### KUTIPAN DOKUMEN:
....................

Asal mula berubahnya “Politik” menjadi “Perang”
Pesta
demokrasi Pemilihan Kepala Desa (Pilkades) Buluhcina sebentar lagi akan di
mulai, sebuah kegiatan politik praktis dalam rangka merebut tampuk kepemimpinan
politik di desa mulai di dengungkan, aroma politik di sudut-sudut kampung
tercium sudah.
Dalam
pilkades berbagai kegiatan politik dilakukan dan diarahkan untuk mendapatkan
keuntungan politik masing-masing calon kepala desa. Sebetulnya banyak cara
(how) yang bisa digunakan oleh calon kepala desa untuk meraih kekuasaan, dan
tidak mengarah kepada kepentingan perorangan atau kelompok.

....................

### TUGAS YANG DIKERJAKAN:
A - Tulis ulang kutipan tentang Pilkades Buluhcina mulai dari "Asal mula berubahnya" sampai dengan "perorangan atau kelompok.", dengan mengganti "calon kepala desa" menjadi "kandidat kepala desa".
B - Jawablah berdasarkan kutipan tentang Pilkades Buluhcina.
(i) Kegiatan politik praktis di desa dilakukan dalam rangka apa?
(ii) Di mana aroma politik sudah tercium?
(iii) Kegiatan politik dalam pilkades diarahkan untuk mendapatkan apa?
Kerjakan hanya berdasarkan kutipan tentang Pilkades Buluhcina.

### DATA YANG TERSEDIA:

....................

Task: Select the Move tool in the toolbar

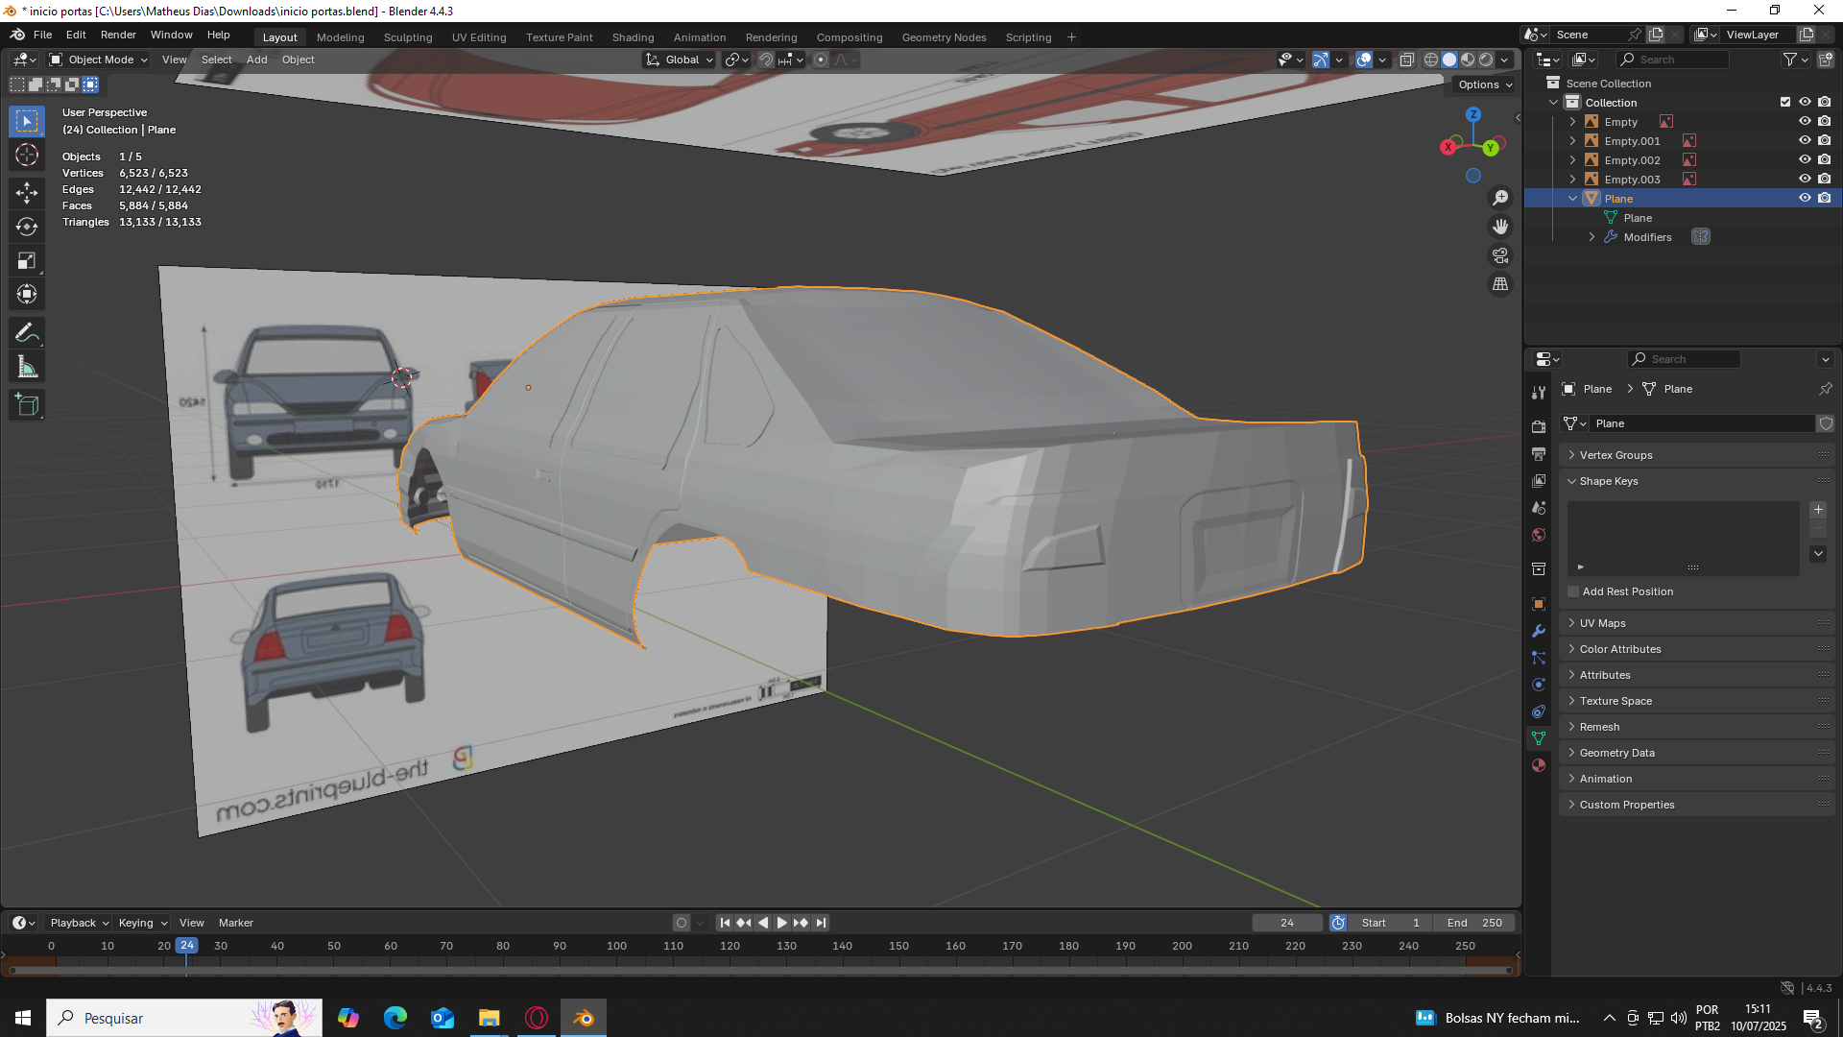Action: point(27,193)
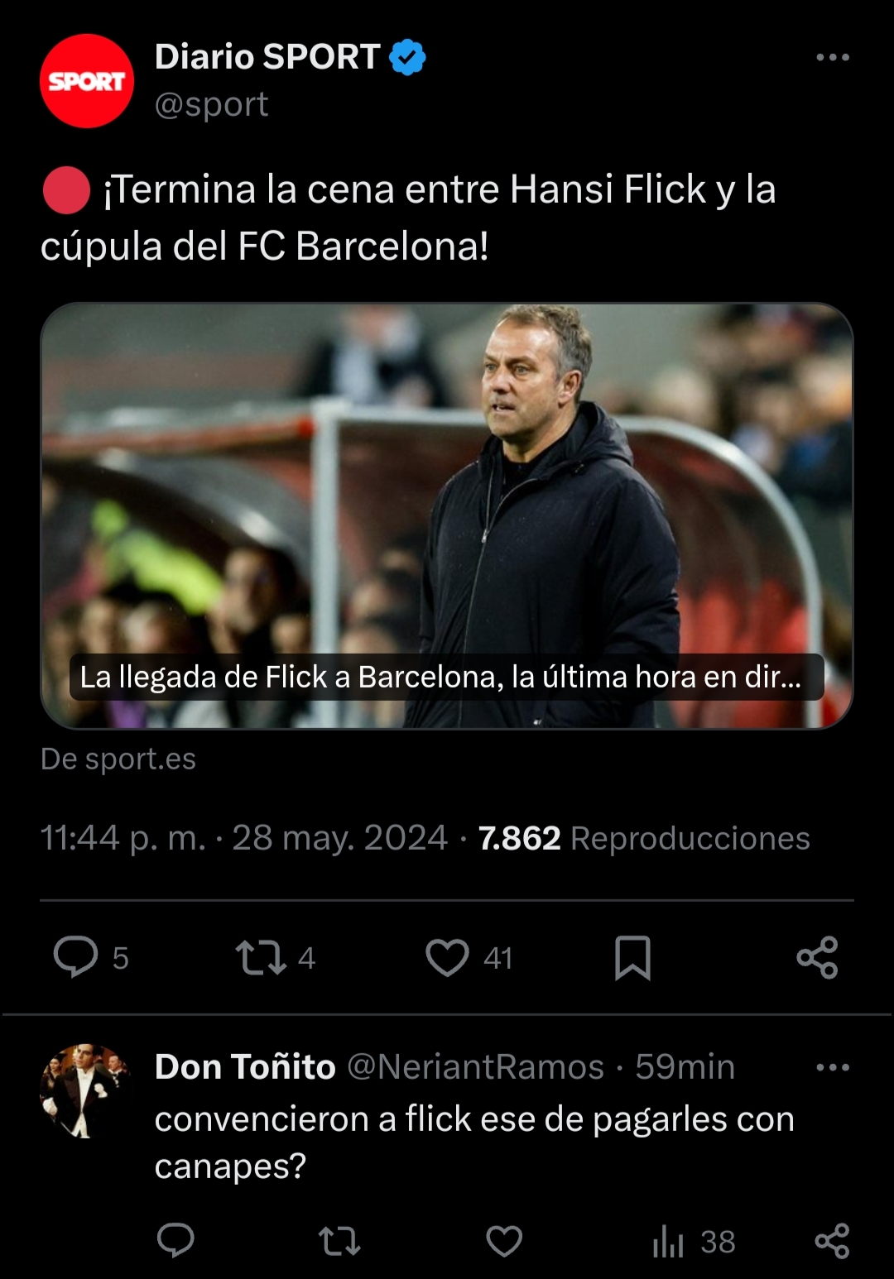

....................

### JAWABAN TIAP TUGAS:
A -
Asal mula berubahnya “Politik” menjadi “Perang”
Pesta
demokrasi Pemilihan Kepala Desa (Pilkades) Buluhcina sebentar lagi akan di
mulai, sebuah kegiatan politik praktis dalam rangka merebut tampuk kepemimpinan
politik di desa mulai di dengungkan, aroma politik di sudut-sudut kampung
tercium sudah.
Dalam
pilkades berbagai kegiatan politik dilakukan dan diarahkan untuk mendapatkan
keuntungan politik masing-masing kandidat kepala desa. Sebetulnya banyak cara
(how) yang bisa digunakan oleh kandidat kepala desa untuk meraih kekuasaan, dan
tidak mengarah kepada kepentingan perorangan atau kelompok.

B -
(i) Dalam rangka merebut tampuk kepemimpinan politik di desa.
(ii) Di sudut-sudut kampung.
(iii) Untuk mendapatkan keuntungan politik masing-masing calon kepala desa.